DATA LINES —
__________________________________________________

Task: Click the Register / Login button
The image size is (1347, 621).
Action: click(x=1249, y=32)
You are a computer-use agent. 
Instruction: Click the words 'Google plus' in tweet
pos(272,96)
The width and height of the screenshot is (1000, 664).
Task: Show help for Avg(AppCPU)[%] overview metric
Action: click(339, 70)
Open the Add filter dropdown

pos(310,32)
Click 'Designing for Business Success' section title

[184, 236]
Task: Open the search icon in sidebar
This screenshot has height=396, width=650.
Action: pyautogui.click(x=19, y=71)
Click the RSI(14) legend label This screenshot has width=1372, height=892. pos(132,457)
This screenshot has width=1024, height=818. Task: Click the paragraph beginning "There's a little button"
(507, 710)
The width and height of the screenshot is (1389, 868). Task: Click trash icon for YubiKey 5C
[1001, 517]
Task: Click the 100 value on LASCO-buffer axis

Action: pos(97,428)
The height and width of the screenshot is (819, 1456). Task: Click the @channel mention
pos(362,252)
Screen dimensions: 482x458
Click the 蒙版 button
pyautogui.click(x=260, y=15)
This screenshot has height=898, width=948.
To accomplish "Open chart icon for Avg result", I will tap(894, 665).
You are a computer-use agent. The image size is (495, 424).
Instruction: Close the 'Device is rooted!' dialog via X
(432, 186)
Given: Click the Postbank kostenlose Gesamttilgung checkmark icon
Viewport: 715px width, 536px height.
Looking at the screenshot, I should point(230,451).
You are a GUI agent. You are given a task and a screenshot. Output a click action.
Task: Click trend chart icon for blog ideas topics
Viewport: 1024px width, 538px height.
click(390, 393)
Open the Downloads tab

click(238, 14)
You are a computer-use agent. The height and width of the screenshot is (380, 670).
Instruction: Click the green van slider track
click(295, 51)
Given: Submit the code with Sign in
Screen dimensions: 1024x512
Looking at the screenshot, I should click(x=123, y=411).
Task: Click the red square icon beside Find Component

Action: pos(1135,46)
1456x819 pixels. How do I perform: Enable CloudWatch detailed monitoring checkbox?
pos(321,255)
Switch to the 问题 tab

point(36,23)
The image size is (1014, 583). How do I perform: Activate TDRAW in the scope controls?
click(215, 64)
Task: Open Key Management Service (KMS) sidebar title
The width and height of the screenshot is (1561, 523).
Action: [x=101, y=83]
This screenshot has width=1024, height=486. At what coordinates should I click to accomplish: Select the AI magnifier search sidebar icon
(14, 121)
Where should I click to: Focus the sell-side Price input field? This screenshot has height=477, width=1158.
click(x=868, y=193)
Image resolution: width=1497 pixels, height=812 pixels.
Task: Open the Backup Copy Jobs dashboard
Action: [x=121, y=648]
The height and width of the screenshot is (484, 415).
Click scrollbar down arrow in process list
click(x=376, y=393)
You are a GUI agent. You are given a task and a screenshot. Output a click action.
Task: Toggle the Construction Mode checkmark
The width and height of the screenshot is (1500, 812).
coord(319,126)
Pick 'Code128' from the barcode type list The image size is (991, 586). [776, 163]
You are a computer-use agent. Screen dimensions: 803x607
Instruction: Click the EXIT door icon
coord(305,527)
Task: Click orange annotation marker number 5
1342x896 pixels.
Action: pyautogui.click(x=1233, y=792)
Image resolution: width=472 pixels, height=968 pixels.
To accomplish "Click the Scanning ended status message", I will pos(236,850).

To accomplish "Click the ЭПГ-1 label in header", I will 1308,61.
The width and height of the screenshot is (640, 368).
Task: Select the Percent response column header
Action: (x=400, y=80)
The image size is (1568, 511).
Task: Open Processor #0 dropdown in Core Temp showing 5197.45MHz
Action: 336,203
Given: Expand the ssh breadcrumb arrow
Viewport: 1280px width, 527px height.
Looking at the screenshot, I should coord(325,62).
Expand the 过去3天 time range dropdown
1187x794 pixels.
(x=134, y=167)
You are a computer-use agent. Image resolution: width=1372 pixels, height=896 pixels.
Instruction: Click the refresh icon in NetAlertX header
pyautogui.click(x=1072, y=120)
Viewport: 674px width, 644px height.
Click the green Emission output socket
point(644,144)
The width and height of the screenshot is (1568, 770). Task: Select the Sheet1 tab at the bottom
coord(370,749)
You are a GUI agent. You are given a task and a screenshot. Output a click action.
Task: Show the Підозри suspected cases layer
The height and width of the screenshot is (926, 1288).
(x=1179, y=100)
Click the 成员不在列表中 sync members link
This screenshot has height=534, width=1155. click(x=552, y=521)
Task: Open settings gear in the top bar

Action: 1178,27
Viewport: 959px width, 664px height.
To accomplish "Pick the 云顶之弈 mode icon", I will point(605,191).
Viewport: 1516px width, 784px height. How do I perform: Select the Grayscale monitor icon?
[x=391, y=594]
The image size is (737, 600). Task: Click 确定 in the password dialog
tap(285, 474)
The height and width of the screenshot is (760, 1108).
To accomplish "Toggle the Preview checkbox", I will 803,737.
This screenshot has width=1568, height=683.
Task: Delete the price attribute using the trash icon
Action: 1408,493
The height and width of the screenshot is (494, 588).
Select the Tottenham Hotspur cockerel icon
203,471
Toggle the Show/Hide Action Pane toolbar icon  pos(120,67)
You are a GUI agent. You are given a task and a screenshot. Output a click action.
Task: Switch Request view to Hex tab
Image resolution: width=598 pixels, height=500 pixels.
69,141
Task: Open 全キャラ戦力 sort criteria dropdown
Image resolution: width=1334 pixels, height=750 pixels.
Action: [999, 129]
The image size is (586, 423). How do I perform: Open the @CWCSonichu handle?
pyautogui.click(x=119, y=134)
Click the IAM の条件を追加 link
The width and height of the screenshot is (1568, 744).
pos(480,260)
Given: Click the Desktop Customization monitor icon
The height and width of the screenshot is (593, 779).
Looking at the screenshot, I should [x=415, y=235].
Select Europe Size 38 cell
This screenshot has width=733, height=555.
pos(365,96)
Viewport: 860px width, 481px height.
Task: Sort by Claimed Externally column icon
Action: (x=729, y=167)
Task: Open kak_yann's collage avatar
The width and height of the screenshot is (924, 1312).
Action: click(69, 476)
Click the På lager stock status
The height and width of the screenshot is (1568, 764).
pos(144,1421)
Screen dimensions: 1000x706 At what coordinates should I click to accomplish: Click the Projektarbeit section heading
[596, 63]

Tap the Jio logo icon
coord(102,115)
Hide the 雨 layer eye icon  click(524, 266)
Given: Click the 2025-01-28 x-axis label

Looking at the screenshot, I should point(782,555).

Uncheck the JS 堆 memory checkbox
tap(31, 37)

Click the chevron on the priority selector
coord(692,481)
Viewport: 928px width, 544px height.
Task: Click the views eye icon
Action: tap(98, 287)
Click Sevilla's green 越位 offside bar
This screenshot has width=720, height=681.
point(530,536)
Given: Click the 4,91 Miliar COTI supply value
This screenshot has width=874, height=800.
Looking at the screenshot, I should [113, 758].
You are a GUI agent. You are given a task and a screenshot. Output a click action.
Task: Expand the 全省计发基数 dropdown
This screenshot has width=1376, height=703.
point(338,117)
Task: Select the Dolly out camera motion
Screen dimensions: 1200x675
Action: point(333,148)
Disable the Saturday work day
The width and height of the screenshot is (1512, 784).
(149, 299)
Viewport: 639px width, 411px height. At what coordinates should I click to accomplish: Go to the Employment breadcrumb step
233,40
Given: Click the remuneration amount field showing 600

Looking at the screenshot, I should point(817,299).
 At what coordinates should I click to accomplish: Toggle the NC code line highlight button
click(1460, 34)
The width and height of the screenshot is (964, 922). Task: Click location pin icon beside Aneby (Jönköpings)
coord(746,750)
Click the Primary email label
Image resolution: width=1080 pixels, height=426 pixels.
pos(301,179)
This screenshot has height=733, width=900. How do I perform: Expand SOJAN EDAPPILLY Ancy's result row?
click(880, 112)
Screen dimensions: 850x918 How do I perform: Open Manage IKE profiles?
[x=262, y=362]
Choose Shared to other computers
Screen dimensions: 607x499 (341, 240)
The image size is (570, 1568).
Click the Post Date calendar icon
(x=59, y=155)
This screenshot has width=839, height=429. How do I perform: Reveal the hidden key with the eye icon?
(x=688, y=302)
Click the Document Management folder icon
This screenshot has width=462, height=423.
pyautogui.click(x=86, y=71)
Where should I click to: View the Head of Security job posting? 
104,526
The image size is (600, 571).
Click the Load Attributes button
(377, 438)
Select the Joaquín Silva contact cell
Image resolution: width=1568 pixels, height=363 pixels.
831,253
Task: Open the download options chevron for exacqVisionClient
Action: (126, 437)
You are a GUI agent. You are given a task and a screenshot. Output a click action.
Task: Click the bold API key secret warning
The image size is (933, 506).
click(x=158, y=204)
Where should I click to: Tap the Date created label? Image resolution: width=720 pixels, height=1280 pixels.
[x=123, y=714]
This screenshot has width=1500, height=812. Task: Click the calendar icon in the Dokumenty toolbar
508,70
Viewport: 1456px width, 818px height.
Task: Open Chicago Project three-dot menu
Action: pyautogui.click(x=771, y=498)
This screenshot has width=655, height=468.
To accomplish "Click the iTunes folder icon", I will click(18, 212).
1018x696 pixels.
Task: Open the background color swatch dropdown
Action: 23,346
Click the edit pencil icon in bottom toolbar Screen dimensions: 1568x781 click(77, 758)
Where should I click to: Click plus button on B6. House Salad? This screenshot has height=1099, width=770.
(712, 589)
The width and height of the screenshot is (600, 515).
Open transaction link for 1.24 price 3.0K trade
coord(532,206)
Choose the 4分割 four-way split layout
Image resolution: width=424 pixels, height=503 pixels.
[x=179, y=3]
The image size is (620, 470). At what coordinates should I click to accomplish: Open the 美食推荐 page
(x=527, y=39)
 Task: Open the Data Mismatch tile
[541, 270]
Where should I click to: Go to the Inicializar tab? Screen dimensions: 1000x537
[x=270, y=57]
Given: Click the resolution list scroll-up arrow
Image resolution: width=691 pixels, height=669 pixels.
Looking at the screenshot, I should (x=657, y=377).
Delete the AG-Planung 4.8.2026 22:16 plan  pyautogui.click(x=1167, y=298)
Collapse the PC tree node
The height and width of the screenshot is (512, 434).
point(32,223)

__________________________________________________

TASK DESCRIPTION —
Copy out the part of the material that opens with the line containing "The height and width of the screenshot is (494, 588)." and closes with the line containing "pos(144,1421)", both lines included.

RESPONSE —
The height and width of the screenshot is (494, 588).
Select the Tottenham Hotspur cockerel icon
203,471
Toggle the Show/Hide Action Pane toolbar icon  pos(120,67)
You are a GUI agent. You are given a task and a screenshot. Output a click action.
Task: Switch Request view to Hex tab
Image resolution: width=598 pixels, height=500 pixels.
69,141
Task: Open 全キャラ戦力 sort criteria dropdown
Image resolution: width=1334 pixels, height=750 pixels.
Action: [999, 129]
The image size is (586, 423). How do I perform: Open the @CWCSonichu handle?
pyautogui.click(x=119, y=134)
Click the IAM の条件を追加 link
The width and height of the screenshot is (1568, 744).
pos(480,260)
Given: Click the Desktop Customization monitor icon
The height and width of the screenshot is (593, 779).
Looking at the screenshot, I should [x=415, y=235].
Select Europe Size 38 cell
This screenshot has width=733, height=555.
pos(365,96)
Viewport: 860px width, 481px height.
Task: Sort by Claimed Externally column icon
Action: (x=729, y=167)
Task: Open kak_yann's collage avatar
The width and height of the screenshot is (924, 1312).
Action: click(69, 476)
Click the På lager stock status
The height and width of the screenshot is (1568, 764).
pos(144,1421)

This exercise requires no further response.